WORK ORDER: Task for the listing below: copy it out in full, exactly.
GIVEN RECORDS: Begin
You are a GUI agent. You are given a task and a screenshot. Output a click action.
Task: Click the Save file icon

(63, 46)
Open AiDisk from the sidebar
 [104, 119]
GIVEN RECORDS: End
TASK SOLUTION:
You are a GUI agent. You are given a task and a screenshot. Output a click action.
Task: Click the Save file icon

(63, 46)
Open AiDisk from the sidebar
 [104, 119]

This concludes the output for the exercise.